▶ _Required action_: When the string "will" occurs in a line of the listing below, return that line.
--- START ---
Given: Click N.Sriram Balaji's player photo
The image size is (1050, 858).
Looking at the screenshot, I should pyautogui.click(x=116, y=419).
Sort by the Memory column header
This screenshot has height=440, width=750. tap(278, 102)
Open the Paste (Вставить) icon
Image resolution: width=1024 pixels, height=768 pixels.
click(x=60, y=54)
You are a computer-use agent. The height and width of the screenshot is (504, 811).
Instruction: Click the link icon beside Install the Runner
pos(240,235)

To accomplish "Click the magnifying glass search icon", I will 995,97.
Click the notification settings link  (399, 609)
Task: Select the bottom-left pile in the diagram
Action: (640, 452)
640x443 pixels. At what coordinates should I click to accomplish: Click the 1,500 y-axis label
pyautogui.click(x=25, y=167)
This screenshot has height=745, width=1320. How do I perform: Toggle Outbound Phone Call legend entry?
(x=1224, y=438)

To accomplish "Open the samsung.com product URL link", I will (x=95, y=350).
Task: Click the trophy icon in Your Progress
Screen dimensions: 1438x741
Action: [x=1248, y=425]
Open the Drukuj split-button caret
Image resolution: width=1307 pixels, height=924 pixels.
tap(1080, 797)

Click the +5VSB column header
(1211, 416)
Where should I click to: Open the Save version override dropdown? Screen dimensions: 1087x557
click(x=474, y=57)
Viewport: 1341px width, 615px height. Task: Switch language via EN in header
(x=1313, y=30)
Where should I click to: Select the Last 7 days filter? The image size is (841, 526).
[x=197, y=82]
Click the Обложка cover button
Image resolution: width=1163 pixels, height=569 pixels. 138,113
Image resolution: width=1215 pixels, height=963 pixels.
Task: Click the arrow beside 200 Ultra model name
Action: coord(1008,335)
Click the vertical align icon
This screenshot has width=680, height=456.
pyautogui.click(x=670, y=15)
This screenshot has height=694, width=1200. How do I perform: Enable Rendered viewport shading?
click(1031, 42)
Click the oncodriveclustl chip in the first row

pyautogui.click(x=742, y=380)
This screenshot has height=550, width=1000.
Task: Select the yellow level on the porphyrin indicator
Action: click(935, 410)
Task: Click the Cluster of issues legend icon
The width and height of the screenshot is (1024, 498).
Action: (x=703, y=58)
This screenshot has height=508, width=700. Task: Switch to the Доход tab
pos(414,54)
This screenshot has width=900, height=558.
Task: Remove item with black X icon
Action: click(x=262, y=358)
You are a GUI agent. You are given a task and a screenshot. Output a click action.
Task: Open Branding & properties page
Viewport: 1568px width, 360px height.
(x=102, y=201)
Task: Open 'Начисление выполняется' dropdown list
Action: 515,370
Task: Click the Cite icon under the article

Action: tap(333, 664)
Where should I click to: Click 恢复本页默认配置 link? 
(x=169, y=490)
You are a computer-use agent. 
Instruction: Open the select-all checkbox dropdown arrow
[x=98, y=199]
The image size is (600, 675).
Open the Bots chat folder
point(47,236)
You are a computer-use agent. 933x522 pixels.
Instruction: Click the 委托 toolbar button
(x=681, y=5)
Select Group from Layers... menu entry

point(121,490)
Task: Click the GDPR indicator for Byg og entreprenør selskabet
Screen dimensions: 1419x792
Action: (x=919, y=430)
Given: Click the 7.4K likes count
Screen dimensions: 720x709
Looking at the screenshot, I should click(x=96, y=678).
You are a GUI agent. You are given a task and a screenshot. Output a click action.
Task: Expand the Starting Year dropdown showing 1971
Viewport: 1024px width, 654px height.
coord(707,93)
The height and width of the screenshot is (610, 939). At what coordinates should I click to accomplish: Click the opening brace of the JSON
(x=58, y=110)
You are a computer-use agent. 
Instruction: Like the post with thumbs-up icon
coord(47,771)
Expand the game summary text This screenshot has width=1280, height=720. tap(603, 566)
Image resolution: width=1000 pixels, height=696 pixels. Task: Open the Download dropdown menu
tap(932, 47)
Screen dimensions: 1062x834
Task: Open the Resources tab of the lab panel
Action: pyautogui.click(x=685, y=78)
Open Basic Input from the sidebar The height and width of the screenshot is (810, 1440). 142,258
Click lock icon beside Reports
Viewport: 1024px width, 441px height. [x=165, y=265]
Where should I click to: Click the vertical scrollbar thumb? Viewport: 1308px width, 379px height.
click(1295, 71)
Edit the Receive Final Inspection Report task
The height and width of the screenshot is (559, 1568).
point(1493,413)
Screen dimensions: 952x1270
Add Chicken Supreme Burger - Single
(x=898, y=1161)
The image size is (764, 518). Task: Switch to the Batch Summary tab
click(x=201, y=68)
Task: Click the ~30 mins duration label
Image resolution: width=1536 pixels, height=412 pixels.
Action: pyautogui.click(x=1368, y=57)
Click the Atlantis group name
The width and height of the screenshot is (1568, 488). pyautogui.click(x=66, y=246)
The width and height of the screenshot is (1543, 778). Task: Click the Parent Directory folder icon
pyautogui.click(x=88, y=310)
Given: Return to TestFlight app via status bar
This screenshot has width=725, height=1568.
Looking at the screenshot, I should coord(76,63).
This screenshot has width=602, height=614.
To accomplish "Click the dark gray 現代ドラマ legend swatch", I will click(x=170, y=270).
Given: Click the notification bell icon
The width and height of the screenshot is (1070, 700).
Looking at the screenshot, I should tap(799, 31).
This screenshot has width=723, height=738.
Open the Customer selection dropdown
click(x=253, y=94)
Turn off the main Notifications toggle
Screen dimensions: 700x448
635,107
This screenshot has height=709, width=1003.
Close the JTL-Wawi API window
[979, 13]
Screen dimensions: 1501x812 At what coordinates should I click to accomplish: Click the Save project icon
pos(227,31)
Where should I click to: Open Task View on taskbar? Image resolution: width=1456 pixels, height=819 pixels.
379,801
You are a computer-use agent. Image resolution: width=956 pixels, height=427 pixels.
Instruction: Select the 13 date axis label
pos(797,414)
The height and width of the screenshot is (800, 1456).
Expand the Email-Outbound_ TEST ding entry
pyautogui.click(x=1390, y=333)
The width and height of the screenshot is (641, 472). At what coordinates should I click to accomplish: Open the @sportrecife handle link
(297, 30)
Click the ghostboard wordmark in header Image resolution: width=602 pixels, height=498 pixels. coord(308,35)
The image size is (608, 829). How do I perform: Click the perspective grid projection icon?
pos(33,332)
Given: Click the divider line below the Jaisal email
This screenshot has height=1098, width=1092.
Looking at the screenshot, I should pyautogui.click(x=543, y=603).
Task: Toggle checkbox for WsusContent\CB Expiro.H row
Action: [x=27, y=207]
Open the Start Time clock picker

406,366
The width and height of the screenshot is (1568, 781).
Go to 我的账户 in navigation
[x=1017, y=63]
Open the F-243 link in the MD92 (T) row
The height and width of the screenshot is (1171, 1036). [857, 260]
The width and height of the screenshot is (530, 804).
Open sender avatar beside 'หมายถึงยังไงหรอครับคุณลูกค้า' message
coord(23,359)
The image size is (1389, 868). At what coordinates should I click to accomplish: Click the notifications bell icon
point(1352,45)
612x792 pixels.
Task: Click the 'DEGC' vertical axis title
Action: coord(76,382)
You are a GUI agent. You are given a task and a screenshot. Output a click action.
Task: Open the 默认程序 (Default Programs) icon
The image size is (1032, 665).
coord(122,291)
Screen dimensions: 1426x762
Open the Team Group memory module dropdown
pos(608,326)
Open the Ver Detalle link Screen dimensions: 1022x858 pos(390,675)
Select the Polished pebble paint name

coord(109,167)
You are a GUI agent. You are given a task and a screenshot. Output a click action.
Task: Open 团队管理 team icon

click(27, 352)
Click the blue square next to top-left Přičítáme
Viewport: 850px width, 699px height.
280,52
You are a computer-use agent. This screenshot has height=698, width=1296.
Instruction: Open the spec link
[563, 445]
--- END ---
▶ _Response to this exercise_:
To accomplish "Click the magnifying glass search icon", I will 995,97.
To accomplish "Open the samsung.com product URL link", I will (x=95, y=350).
To accomplish "Click the dark gray 現代ドラマ legend swatch", I will click(x=170, y=270).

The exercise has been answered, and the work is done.